I've got an old PPC G3 Pismo laptop, and when I fire it up I always run Audion to play some music while typing. Loved the skins, I kinda wish the "Delicious Generation" of Mac interfaces would make a comeback. I think this was the default Audion UI:
What timing! I was just telling my coworker this morning that Transmit was the best money I ever spent on tools I use for web development. I've been using Transmit for a long, long time and I still feel like I haven't fully utilized it.
I've been a fan all the way since the beginning... I'll buy this even though I don't even use FTP and whatnot much anymore. Just for the extreme value this app gave me many years ago when I was getting started.
I couldn't perform any operations on S3 buckets due to this issue. If you are going to be in the business of building a client on top of a third-party API with no defined long-term protocol or RFC, you should be in the business of providing ongoing support for it too.
Transmit spent so long developing v5 and didn't provide this (important) update to any v4 users even when it was present for around 2-3 years.
Let's hope they provide better support, for all the other new services they have added, going forward.
This app store thing just burned me pretty bad when I cleared my machine and did not back up Airmail 2. When I went back to install it, It was no longer on the app store and I was informed that there was no way to get it again unless I paid for Airmail 3.
This is where just having a license key and a dmg somewhere is preferable.
I love Transmit, and version 4 served me well, but I've used it less and less over the years to the point where I don't think I'm the target market, as a web developer, anymore. I wish I had a reason to use this, but I can't find one.
I agree; however, it's invaluable if you use S3 or the like to manually backup files you never want to lose. Arq, for example, works great to backup your entire computer/server, but I like have a manually curated backup.
I wish there was a universal file-transfer app like this on Windows & Linux. The best cross-platform solution I know of is FileZilla, and even that (1) only does FTP/SFTP, leaving out S3 and all the other services and (2) features some utterly baffling design decisions (ahem: https://trac.filezilla-project.org/ticket/2914) that make it more or less unusable for serious work.
When I moved to a Mac (2004/5) Transmit was one of the first bits of software I purchased. It was a bit of a revelation to discover that software could be so lovely- it really added to the joy of using a new machine.
Having said that, nothing was ever as fast as LeechFTP I used on Windows [http://www.leechftp.de]. That thing was magic - no ftp client has ever felt so fast.
Glad to see them offer more cloud options (in addition to s3: Google, Dropbox, etc). While perhaps Transmit is "prettier", in recent years there have been many more complete offerings from their competitors.
Looks like they've made some S3 enhancements (which is my primary use). I hope they updated with support for KMS-encrypted files.
I bought Transmit 3 in 2006, and upgraded to Transmit 4 in 2010. It's always been a shining example of extremely well supported, well designed Mac software.
I bought Transmit 4 in 2011-ish and was happy with it. The major missing feature (IMO) was segmented downloading. I switched to lftp and never looked back.

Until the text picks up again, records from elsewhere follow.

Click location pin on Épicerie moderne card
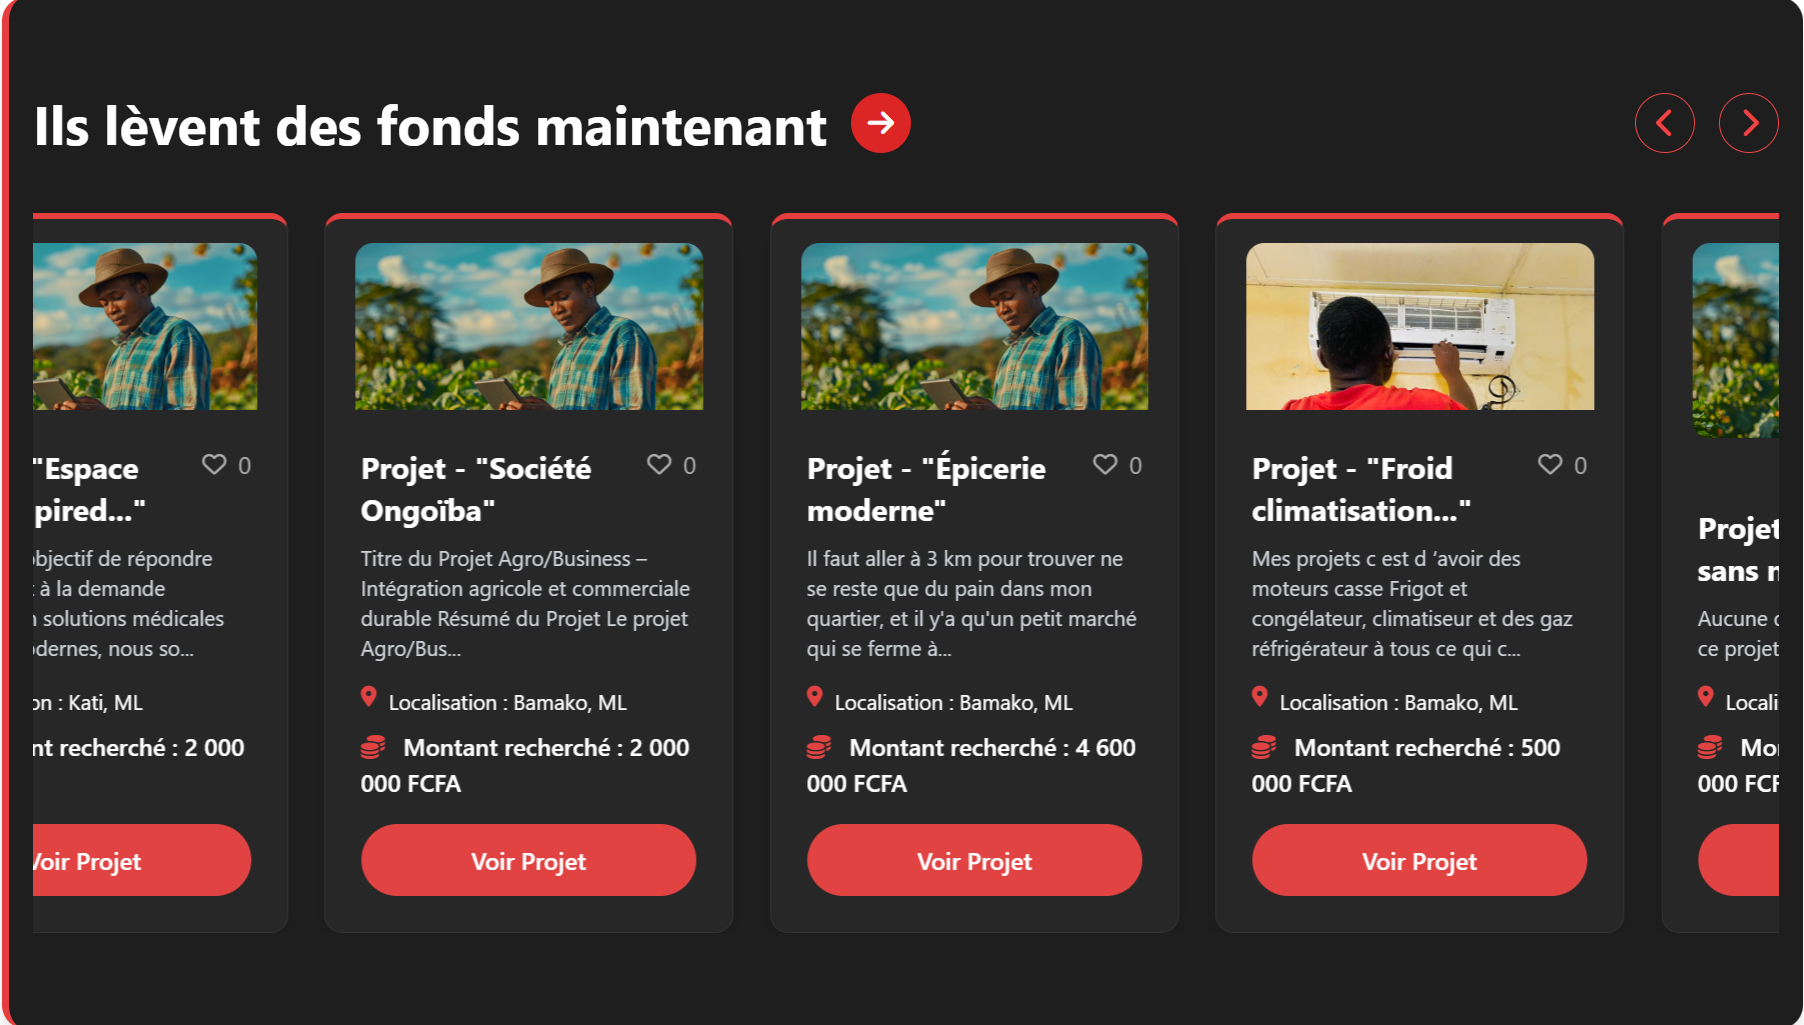Screen dimensions: 1804x1025 815,697
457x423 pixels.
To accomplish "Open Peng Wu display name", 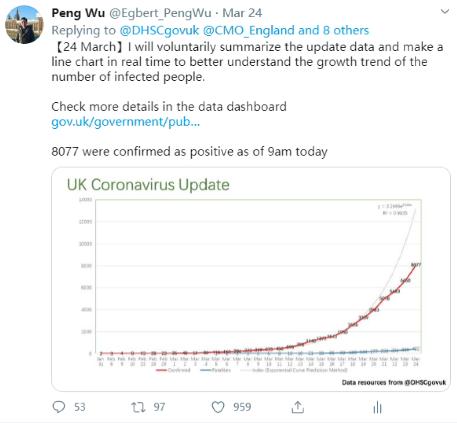I will pyautogui.click(x=78, y=13).
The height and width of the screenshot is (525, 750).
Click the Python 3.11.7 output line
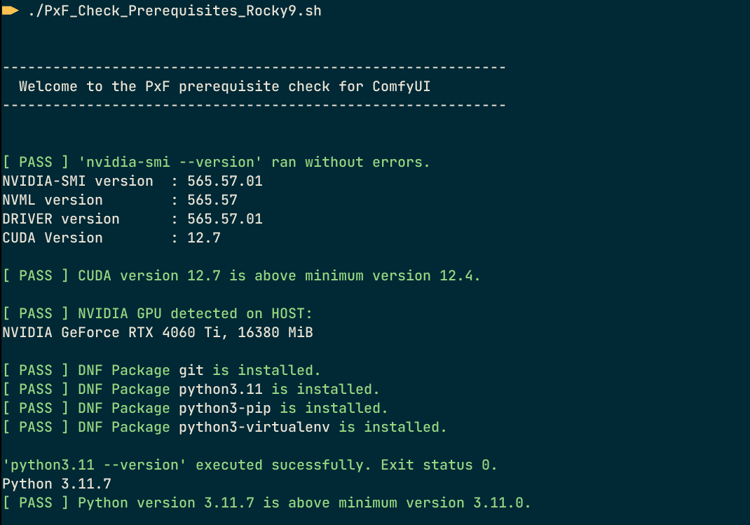point(57,484)
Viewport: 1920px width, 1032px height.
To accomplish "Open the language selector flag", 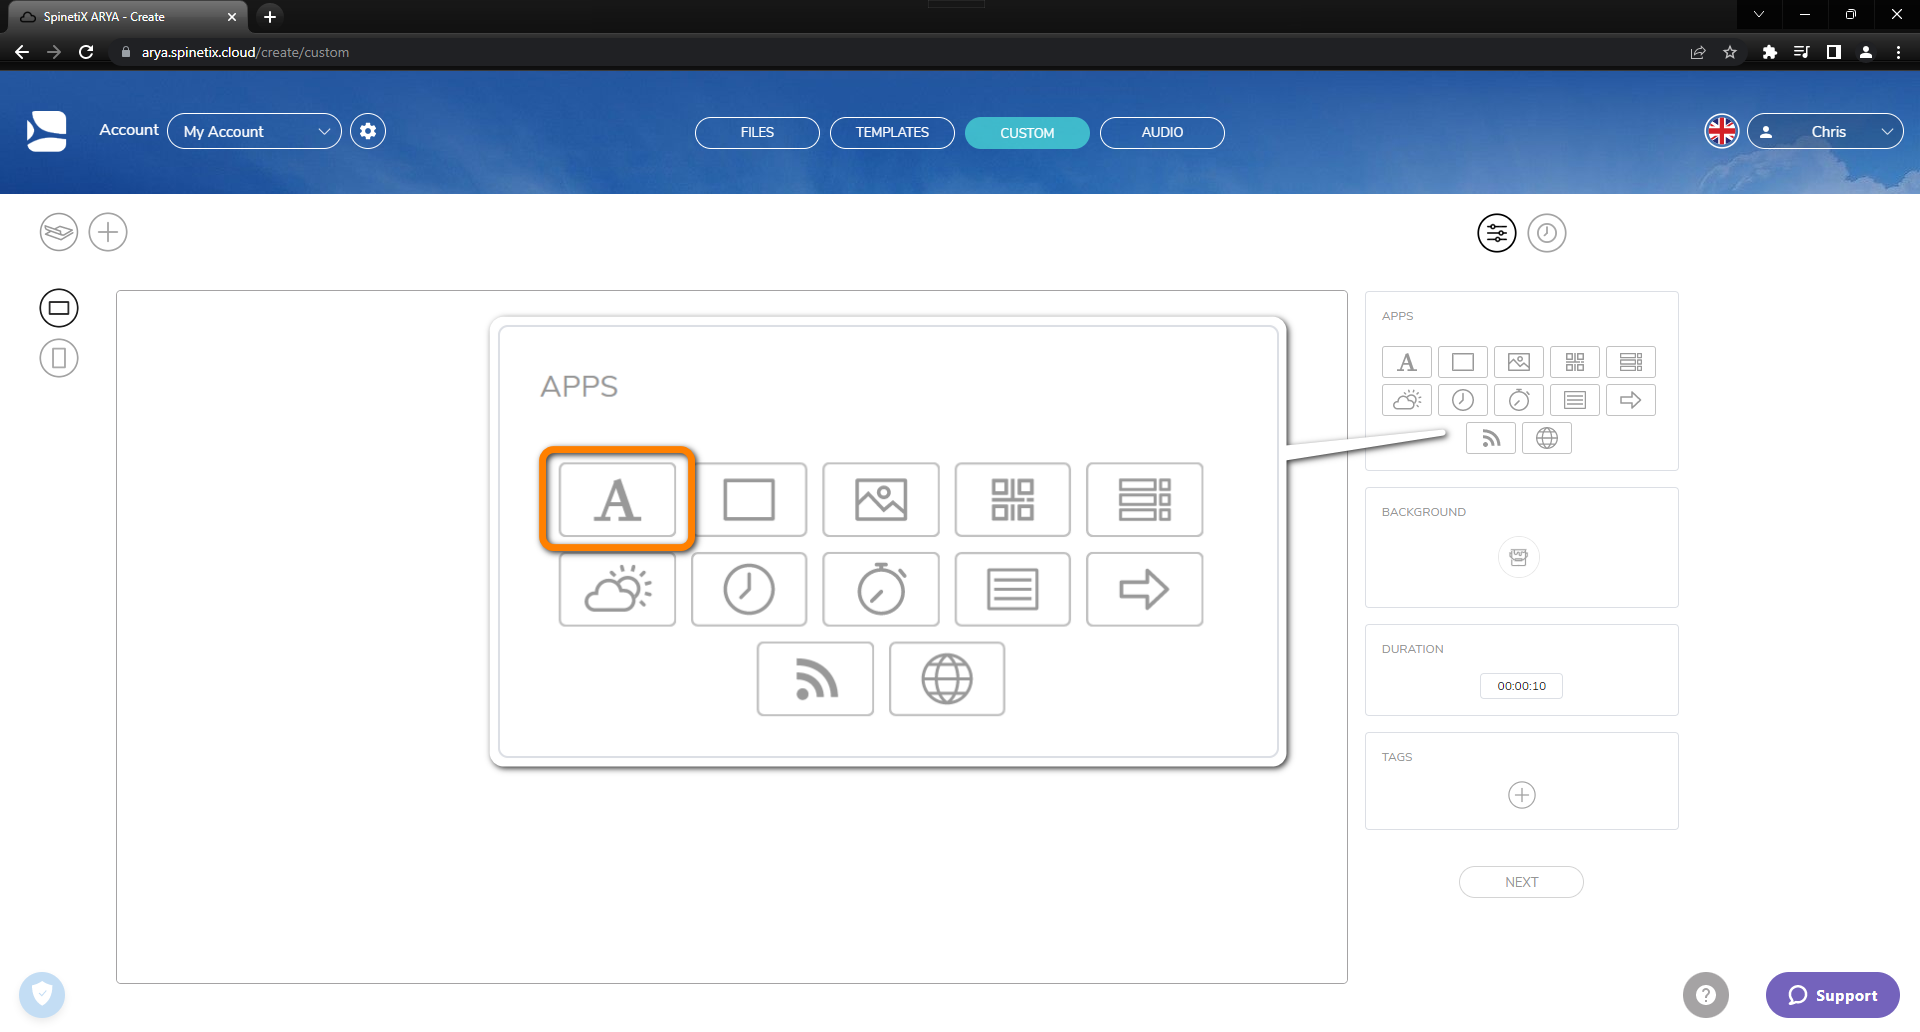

Arq forces your files into their own proprietary (although open) containers, which are always encrypted. Being paranoid is nice and all, but it makes it impossible to log in into your cloud storage provider and browse your files or share a public link to one of your files.
Arq is atrocious for backups, but that doesn't seem to be its main use case.
FINALLY. So frustrating having to wait all of this time. I couldn't get a definitive answer from them on whether a Trasmit 4 license purchased at present, would be eligible for a Transmit 5 upgrade.
It's spelled out clearly on the order page – there's no special upgrade pricing, unless you bought v4 on or before June 1st, 2017, in which case it's free.
Yes, thank you. That was not there PRIOR to Transmit 5, for the past 6+ months. I wanted to purchase it, and if I did in May, I'd be paying twice for 4 and 5 in a two month time frame.